The local papers during the 1950s often featured residents in the area who had graced the local stage. Unfortunately the papers no longer report on what our Drama/Entertainment groups are up to or the stars that appear in them.
Audrey did not appear in any of these pieces although she started her stage career in the late 1950s when she joined a Laindon dance group called ‘The Earlettes’ run by Miss Earle, where she learned to tap dance. She had a natural talent and she was still tap dancing and performing well into her 70s.
With her love of performing she joined the ‘Langdon Hills Revellers’ and found herself holding down many principle roles. It was here that she met and fell in love with Len Carter, he was in charge of stage lighting. They were married at Dunton Church in 1957 and soon afterwards Audrey joined ‘The Laindon Players’ and started to teach tap dancing at the ‘Popular School of Dance’ run by Miss Taylor.
Audrey also joined another concert party run by Lily Collison called ‘Sophie’s Concert Party’. They performed songs and sketches at care homes and even entertained the inmates at Chelmsford prison. Audrey was so busy that she told Len she would have to give something up, so she gave up work!
In 1965 Audrey and Len moved to Vowler Road, Langdon Hills and became members of the Langdon Hills Methodist Church where they would devote much of their spare time throughout their married life organising a crèche on Sundays and she was also a Sunday school teacher with Len.
In 1967, the Minister, Rev Joe Rooney, formed a drama group consisting of church members and friends. They performed pantomimes every February. Mrs Bartlett wrote and directed them. Audrey was the choreographer and performed many principle and character roles. When Mrs Bartlett moved, Audrey took over the directing and producing. The group became known as ‘MADS’ (Methodist Amateur Dramatic Society) and they ran from 1968 to 2012. The group raised large amounts of money for the Church Fund. Audrey put her life and soul into MADS. Some of the children carried on performing in the pantomimes well into their adult years with their own children following them.
When putting on ‘The Wizard of Oz’, Audrey wrote the script, word for word from the original film. There was even a real life Toto the dog!
Audrey was not finished: she started up a concert party called ‘Patchwork’, entertaining in local care homes. She also created a children’s singing group called ‘The Jempsie Seven’ who toured the local churches singing tempo hymns. In 1974, Audrey produced and directed a Gang Show on a large scale involving the Brownies, Guides, Cubs and Scouts from the church and in the years that followed organised other gang shows but on a smaller scale.
What else, well for 15 years she was an integral part of the Girl Guides, being the Leftie at Guide meetings and QM at many Guide Camps and became an auntie to many of the guides who remained her long life friends.

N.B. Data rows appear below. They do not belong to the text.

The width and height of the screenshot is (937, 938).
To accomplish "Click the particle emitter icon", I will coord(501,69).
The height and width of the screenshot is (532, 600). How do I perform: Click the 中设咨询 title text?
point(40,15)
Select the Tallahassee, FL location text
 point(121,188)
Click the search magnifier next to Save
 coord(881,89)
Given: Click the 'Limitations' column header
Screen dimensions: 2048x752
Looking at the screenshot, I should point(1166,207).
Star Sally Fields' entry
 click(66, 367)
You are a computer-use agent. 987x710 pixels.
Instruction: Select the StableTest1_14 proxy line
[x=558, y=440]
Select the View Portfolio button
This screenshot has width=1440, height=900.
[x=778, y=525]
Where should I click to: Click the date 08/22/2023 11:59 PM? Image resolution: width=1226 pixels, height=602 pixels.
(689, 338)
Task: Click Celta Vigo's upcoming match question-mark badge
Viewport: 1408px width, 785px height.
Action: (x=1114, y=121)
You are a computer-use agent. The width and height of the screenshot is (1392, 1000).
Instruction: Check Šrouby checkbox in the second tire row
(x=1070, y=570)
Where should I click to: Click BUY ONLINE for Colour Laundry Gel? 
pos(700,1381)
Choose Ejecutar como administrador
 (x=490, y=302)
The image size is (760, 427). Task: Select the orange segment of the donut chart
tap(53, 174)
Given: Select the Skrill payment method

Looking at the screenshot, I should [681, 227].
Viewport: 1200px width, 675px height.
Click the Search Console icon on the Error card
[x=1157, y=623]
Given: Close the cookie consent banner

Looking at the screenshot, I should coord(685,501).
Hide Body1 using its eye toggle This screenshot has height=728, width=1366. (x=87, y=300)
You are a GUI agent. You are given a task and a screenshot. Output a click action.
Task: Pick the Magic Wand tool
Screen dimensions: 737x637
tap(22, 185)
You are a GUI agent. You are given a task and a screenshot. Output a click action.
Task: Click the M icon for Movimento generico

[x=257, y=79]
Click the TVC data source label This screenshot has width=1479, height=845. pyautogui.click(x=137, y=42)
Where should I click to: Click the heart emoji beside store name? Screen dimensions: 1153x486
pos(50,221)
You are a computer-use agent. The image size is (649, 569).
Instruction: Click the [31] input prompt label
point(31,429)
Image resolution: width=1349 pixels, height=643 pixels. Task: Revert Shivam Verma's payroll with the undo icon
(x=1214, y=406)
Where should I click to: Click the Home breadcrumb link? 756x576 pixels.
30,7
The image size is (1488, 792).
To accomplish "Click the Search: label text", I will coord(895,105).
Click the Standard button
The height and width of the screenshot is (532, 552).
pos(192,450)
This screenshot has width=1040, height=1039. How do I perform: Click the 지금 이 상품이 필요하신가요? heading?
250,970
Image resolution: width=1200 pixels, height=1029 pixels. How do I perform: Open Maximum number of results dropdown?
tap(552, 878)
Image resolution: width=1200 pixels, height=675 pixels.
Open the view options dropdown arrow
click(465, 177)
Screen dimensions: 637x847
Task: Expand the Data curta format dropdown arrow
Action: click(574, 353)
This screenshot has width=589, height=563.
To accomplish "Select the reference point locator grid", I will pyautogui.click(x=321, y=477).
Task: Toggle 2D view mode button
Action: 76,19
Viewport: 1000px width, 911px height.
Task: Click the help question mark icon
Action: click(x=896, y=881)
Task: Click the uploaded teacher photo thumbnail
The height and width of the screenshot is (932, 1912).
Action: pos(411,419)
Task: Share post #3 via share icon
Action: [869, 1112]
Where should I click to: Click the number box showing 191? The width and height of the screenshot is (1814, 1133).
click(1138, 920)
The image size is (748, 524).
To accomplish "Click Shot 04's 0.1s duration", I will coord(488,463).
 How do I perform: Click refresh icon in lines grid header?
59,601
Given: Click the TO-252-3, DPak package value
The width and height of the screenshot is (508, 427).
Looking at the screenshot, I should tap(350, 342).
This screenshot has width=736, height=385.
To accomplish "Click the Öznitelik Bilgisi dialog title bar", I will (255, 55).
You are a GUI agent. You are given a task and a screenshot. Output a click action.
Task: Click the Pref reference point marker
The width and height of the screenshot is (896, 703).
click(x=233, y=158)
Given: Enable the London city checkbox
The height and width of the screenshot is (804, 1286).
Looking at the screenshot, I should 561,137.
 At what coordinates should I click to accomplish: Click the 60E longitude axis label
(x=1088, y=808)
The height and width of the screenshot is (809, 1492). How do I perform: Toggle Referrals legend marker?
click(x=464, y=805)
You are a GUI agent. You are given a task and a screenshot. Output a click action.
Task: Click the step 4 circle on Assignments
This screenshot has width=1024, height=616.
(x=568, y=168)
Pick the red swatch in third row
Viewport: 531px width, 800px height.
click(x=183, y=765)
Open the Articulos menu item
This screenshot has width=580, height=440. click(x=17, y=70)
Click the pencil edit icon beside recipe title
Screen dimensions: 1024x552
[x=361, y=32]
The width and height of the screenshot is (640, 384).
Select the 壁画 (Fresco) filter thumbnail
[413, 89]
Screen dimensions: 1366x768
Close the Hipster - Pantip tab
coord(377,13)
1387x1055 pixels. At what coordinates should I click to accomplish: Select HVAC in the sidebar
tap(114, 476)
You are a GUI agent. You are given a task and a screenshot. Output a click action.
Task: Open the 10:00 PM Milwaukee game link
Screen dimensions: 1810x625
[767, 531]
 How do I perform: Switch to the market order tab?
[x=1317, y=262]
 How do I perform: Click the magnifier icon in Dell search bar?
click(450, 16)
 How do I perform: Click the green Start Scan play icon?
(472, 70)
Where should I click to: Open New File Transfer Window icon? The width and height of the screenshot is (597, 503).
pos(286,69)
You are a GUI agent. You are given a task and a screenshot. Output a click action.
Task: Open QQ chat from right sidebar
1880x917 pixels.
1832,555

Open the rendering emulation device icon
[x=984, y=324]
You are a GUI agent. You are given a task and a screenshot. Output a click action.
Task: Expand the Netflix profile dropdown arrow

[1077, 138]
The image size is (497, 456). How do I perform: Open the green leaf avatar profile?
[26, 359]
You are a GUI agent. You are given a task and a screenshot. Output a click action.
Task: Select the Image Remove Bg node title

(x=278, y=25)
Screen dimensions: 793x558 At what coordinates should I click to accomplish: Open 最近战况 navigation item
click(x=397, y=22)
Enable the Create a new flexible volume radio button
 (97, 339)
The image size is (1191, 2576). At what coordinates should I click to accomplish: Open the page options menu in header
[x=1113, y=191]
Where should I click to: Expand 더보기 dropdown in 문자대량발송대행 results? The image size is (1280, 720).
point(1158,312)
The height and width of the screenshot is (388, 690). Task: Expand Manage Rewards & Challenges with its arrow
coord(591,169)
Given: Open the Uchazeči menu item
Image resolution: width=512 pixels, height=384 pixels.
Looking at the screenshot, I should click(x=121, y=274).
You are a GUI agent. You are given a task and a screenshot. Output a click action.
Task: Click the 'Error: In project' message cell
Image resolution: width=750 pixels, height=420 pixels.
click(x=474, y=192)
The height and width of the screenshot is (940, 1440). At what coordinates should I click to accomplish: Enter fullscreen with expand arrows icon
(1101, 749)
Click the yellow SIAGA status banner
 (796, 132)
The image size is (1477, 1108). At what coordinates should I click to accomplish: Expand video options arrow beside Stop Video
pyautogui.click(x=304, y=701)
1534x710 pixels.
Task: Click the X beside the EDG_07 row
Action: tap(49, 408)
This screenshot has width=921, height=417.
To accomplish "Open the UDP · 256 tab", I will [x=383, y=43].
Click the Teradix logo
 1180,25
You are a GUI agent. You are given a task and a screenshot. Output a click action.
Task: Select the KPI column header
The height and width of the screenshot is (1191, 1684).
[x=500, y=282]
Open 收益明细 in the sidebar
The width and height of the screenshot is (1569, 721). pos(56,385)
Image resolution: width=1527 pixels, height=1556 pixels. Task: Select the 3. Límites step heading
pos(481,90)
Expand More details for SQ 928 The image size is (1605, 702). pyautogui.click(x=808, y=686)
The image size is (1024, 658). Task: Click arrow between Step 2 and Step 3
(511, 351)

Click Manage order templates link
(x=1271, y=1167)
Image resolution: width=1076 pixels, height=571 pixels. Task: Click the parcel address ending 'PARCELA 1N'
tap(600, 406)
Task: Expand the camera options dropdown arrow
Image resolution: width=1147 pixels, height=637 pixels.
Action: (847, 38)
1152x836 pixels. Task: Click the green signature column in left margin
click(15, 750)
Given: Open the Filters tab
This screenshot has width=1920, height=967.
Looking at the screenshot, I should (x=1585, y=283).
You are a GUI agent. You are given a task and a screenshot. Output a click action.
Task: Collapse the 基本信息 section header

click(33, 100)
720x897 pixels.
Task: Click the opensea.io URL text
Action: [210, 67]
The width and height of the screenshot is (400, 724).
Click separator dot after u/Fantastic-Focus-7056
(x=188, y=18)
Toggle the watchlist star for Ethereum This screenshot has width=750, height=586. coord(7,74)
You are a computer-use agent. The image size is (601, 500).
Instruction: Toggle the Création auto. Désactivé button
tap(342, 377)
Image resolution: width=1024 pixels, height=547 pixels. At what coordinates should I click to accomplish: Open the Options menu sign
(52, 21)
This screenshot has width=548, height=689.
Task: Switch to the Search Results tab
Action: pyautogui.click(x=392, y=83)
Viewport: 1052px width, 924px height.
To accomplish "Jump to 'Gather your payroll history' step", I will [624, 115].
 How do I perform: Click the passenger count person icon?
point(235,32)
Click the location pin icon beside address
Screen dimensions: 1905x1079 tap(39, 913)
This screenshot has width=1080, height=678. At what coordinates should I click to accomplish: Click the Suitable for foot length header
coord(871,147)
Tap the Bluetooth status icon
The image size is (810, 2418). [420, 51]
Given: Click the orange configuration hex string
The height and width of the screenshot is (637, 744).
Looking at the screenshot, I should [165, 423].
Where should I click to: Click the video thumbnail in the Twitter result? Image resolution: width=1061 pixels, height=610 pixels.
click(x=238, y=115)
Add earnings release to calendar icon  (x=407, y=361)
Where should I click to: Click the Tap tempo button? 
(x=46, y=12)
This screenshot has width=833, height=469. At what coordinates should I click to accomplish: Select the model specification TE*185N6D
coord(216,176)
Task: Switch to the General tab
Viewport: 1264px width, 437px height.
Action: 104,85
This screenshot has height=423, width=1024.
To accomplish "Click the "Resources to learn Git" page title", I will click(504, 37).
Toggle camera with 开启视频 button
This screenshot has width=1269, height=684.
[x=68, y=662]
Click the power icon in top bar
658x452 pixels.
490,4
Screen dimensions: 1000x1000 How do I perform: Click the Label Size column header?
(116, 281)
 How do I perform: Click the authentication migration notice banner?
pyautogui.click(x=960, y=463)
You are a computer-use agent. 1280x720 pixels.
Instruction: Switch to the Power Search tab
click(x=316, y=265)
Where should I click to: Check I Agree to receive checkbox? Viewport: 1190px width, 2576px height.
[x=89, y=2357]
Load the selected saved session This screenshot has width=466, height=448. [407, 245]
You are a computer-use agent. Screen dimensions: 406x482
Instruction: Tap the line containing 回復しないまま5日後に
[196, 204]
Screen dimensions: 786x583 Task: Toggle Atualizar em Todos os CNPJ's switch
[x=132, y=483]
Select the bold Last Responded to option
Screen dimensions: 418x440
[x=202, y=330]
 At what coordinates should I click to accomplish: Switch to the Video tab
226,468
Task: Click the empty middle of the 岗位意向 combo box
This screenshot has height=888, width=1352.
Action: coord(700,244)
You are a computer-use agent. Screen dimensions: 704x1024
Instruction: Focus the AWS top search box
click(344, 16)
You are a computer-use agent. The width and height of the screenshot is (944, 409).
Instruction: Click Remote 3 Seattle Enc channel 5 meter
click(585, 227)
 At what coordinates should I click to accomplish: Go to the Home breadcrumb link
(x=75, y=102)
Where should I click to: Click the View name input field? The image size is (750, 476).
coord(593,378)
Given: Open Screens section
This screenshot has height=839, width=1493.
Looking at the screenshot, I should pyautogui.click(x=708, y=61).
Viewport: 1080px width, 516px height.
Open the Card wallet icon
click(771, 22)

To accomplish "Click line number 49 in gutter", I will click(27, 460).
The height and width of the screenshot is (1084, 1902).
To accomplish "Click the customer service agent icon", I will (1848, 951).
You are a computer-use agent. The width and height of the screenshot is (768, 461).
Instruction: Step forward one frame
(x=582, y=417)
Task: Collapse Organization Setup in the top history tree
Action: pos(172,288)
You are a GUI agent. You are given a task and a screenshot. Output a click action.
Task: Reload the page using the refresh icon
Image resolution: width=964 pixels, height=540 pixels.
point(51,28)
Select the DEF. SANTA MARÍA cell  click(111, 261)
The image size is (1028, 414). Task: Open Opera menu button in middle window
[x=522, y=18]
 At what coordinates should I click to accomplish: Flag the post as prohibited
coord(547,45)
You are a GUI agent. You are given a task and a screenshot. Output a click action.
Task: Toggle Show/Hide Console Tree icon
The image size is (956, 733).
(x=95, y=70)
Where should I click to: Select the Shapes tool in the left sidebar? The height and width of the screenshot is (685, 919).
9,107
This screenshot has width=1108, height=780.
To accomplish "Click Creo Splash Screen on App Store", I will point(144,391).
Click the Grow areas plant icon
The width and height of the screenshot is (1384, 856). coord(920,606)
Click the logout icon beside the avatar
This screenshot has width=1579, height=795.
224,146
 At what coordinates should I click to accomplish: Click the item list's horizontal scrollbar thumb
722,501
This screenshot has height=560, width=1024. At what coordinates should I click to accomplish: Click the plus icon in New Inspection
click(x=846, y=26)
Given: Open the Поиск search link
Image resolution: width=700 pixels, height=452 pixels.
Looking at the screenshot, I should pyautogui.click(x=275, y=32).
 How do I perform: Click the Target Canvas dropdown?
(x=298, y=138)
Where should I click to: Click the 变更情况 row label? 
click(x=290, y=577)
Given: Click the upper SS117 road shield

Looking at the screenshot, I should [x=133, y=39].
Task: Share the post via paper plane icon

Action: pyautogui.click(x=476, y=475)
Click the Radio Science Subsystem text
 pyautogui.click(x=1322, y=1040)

Audrey was born in January 1938 within the sound of Bow Bells. Audrey’s grandfather won £100 on an Irish Sweepstake ticket and promptly paid a deposit of £5 on ‘Lilac’, a bungalow in Victory Avenue, Dunton, which became the family’s holiday home until the outbreak of war, when they moved to Dunton permanently. Audrey attended Dunton Church and went to Dunton Primary School. In her later years she volunteered at the Dunton Plotlands, showing visitors around The Haven Museum and organised the yearly Dunton School reunions at the Plotlands which became a local famous event.
Audrey passed away peacefully in May 2019, leaving a huge void in the local community and will therefore be greatly missed.